__What you should do__
The records below need retyping in full; give them again exactly.

(Stored data entries)
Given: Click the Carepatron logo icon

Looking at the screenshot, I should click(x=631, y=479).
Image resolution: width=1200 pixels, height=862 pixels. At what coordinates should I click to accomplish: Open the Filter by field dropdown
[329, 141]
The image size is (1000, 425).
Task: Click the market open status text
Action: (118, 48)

__Result below__
Given: Click the Carepatron logo icon

Looking at the screenshot, I should click(x=631, y=479).
Image resolution: width=1200 pixels, height=862 pixels. At what coordinates should I click to accomplish: Open the Filter by field dropdown
[329, 141]
The image size is (1000, 425).
Task: Click the market open status text
Action: (118, 48)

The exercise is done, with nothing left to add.